[WORK REQUIRED]
Word for word, restate the lines of the data from the first through the one containing "Screen dimensions: 1080x580", and nothing else.

[Saved data entries]

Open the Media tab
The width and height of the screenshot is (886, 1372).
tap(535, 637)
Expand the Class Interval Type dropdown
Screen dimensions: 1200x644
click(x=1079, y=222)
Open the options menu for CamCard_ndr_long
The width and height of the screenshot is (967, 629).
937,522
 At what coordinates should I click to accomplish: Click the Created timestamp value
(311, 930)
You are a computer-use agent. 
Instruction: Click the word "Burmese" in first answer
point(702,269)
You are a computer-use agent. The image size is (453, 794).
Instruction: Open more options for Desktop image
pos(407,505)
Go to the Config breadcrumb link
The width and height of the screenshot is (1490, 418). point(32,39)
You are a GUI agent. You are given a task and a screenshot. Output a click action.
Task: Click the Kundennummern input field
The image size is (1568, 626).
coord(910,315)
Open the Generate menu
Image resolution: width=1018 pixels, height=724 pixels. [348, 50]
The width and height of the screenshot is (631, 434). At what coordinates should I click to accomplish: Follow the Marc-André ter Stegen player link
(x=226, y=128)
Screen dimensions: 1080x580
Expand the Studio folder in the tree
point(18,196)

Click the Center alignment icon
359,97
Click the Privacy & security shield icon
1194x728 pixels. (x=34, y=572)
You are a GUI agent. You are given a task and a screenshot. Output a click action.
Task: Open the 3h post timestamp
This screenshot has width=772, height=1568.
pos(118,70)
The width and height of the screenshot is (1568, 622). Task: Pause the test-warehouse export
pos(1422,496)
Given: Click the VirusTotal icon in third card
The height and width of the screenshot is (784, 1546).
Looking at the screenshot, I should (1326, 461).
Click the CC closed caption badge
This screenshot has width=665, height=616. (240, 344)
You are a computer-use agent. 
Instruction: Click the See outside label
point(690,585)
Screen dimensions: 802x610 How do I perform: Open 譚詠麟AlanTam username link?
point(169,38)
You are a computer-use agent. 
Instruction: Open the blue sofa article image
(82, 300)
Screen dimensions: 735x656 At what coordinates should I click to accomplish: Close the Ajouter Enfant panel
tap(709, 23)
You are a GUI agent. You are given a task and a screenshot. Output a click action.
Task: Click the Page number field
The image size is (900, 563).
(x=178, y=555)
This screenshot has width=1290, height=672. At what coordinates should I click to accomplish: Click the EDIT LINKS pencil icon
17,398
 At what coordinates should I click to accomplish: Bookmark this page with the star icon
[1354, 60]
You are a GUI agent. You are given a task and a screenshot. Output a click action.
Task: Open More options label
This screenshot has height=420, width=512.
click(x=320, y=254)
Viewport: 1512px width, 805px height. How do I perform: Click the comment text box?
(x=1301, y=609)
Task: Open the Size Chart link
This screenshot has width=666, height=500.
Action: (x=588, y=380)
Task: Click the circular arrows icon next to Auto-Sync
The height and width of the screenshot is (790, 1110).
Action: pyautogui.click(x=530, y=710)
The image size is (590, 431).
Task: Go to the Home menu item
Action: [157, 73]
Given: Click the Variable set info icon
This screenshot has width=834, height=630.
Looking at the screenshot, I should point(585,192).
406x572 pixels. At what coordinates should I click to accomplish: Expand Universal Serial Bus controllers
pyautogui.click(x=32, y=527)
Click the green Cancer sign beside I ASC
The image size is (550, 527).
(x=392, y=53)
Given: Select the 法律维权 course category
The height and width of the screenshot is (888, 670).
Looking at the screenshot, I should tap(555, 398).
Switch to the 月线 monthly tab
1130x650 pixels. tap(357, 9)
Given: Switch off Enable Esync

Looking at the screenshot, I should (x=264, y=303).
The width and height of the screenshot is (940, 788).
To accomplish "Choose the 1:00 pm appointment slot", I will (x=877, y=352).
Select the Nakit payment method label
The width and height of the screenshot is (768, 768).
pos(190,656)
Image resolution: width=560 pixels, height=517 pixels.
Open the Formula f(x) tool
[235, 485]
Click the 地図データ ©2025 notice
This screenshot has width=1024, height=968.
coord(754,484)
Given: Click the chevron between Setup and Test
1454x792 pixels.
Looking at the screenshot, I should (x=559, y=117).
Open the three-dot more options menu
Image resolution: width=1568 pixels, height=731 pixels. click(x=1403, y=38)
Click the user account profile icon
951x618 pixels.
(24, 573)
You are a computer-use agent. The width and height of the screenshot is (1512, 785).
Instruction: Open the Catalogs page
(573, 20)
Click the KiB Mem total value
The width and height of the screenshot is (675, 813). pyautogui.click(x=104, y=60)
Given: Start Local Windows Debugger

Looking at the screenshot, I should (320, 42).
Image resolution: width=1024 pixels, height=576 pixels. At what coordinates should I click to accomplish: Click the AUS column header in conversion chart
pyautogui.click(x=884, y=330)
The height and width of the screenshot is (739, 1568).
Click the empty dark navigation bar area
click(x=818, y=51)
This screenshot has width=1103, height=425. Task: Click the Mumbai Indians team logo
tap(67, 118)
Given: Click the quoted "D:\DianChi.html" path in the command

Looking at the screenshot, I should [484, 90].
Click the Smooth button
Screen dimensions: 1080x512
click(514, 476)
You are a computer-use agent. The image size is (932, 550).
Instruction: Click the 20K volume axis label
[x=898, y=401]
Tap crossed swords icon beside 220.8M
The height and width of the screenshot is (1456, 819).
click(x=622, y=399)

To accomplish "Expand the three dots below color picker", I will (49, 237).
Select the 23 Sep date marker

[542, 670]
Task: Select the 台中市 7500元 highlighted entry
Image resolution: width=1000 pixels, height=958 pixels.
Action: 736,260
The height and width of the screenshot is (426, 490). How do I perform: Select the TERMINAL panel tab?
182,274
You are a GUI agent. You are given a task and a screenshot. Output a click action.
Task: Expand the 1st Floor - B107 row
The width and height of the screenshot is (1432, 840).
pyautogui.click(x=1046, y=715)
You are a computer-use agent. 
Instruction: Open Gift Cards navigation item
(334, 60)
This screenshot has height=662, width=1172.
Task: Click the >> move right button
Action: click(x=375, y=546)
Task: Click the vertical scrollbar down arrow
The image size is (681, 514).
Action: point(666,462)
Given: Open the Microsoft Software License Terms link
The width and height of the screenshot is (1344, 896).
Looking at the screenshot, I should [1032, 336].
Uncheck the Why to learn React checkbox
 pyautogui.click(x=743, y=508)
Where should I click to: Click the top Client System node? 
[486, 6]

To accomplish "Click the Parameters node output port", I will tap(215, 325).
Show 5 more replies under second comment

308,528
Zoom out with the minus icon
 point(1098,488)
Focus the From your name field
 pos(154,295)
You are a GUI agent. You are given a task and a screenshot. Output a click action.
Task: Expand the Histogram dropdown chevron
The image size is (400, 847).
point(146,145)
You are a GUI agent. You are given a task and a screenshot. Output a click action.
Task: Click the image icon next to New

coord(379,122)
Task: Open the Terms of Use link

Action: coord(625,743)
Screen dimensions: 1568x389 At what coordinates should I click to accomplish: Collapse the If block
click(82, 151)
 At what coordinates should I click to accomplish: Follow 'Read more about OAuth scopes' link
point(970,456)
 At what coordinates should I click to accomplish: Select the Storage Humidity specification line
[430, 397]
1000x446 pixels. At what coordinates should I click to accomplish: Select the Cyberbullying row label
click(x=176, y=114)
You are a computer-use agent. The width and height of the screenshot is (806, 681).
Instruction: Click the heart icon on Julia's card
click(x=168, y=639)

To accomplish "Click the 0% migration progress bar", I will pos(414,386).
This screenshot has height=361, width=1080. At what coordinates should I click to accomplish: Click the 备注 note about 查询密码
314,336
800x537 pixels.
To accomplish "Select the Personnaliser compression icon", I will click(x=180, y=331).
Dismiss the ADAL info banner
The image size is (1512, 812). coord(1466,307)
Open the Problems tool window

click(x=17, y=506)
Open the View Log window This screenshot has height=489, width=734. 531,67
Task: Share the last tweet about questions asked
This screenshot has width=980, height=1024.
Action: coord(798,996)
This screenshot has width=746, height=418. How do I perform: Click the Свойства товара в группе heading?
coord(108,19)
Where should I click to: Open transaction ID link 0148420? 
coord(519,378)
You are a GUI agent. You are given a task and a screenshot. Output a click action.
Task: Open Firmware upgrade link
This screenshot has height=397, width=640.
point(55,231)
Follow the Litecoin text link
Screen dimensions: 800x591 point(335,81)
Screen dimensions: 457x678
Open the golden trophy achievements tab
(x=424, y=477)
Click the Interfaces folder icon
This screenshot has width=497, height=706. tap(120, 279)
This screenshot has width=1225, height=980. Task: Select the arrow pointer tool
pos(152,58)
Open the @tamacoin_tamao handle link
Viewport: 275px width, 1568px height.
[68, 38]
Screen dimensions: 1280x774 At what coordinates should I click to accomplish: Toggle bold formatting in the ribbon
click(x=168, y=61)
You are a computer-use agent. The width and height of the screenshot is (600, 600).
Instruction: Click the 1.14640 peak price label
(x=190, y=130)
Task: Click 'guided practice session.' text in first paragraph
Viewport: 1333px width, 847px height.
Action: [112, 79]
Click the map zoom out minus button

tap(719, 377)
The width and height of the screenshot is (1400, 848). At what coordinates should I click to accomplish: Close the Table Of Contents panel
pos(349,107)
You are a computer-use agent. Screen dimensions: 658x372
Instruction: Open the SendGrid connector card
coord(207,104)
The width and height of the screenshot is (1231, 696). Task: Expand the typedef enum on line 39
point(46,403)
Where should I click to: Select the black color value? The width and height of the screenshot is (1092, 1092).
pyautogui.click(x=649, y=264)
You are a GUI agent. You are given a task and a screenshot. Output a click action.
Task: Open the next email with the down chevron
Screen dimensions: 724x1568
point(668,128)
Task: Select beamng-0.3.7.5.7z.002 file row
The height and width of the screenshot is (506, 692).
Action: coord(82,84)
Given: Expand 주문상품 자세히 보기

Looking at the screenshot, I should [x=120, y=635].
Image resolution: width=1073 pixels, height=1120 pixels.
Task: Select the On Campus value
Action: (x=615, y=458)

[TASK RESPONSE]
Open the Media tab
The width and height of the screenshot is (886, 1372).
tap(535, 637)
Expand the Class Interval Type dropdown
Screen dimensions: 1200x644
click(x=1079, y=222)
Open the options menu for CamCard_ndr_long
The width and height of the screenshot is (967, 629).
937,522
 At what coordinates should I click to accomplish: Click the Created timestamp value
(311, 930)
You are a computer-use agent. 
Instruction: Click the word "Burmese" in first answer
point(702,269)
You are a computer-use agent. The image size is (453, 794).
Instruction: Open more options for Desktop image
pos(407,505)
Go to the Config breadcrumb link
The width and height of the screenshot is (1490, 418). point(32,39)
You are a GUI agent. You are given a task and a screenshot. Output a click action.
Task: Click the Kundennummern input field
The image size is (1568, 626).
coord(910,315)
Open the Generate menu
Image resolution: width=1018 pixels, height=724 pixels. [348, 50]
The width and height of the screenshot is (631, 434). At what coordinates should I click to accomplish: Follow the Marc-André ter Stegen player link
(x=226, y=128)
Screen dimensions: 1080x580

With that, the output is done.